Stored data >>
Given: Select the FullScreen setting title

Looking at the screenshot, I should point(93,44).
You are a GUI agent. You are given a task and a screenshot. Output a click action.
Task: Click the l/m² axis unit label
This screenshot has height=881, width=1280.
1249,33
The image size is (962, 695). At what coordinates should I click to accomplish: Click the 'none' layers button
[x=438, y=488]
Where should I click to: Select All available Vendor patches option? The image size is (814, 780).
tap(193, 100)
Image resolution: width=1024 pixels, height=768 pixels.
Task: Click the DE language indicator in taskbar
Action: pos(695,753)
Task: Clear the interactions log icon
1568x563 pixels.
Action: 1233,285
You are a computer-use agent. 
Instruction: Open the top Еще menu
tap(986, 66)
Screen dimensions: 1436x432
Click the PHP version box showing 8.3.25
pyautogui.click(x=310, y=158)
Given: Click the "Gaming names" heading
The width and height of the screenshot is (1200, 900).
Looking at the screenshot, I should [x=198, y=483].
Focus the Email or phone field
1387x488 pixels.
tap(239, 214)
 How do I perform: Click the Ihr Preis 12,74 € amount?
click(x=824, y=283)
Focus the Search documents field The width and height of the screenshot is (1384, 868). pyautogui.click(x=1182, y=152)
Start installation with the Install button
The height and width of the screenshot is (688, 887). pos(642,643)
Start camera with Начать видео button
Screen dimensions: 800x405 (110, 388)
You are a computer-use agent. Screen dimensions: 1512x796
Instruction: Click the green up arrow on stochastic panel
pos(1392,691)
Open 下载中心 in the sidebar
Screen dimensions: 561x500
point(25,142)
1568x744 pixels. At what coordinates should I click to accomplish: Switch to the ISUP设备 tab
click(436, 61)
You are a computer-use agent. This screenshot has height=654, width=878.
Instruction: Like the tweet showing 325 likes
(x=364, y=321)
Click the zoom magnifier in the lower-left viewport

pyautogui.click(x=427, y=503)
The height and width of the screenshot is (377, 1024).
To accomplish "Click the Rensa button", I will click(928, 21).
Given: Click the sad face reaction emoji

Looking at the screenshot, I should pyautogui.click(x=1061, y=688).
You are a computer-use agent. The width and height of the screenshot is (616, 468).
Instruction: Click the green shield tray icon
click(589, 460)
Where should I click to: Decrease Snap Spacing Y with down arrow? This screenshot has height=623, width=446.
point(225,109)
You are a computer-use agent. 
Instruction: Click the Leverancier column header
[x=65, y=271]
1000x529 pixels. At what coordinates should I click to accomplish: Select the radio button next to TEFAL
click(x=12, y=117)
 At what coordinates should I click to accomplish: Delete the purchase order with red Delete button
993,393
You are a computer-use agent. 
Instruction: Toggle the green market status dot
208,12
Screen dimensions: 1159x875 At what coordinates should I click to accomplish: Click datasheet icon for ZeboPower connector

What you need to do >> Go over the listing above and say how many lines contain the word "agent". Please give the number only.

Exercise output >> 7